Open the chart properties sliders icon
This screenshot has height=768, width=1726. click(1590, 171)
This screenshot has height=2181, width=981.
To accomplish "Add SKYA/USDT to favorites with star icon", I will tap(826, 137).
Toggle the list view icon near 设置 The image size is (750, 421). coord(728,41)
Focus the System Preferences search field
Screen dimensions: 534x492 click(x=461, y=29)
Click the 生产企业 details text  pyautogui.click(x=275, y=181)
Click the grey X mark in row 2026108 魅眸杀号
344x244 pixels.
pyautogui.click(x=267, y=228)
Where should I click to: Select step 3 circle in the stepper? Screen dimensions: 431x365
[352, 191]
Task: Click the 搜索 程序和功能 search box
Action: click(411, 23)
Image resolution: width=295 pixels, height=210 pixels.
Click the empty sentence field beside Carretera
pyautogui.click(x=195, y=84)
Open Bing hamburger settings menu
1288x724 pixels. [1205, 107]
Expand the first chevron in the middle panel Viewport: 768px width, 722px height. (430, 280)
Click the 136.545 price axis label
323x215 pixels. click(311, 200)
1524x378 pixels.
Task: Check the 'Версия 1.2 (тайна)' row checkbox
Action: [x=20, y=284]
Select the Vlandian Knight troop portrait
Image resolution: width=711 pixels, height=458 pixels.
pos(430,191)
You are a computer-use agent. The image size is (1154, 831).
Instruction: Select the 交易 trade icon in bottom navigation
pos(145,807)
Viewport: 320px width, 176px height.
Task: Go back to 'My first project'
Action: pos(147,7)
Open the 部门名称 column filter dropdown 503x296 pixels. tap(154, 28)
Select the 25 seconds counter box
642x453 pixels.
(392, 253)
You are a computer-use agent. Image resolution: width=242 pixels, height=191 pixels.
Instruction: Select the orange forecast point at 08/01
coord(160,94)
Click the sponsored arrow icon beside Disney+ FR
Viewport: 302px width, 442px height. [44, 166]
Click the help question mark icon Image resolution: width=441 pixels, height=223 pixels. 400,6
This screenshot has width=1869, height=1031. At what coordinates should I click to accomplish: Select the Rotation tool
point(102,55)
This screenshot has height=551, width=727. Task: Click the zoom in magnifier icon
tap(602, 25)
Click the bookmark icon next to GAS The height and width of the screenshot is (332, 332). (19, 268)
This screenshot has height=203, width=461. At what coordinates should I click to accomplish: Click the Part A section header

***

» Given instruction: Convert everything from the start of the items down to the line containing "Screen dimensions: 534x492 click(x=461, y=29)" into a Markdown table with the columns Row and Line. Number each line in order and leave out any blank lines.

» Exercise output:
| Row | Line |
|---|---|
| 1 | Open the chart properties sliders icon |
| 2 | This screenshot has height=768, width=1726. click(1590, 171) |
| 3 | This screenshot has height=2181, width=981. |
| 4 | To accomplish "Add SKYA/USDT to favorites with star icon", I will tap(826, 137). |
| 5 | Toggle the list view icon near 设置 The image size is (750, 421). coord(728,41) |
| 6 | Focus the System Preferences search field |
| 7 | Screen dimensions: 534x492 click(x=461, y=29) |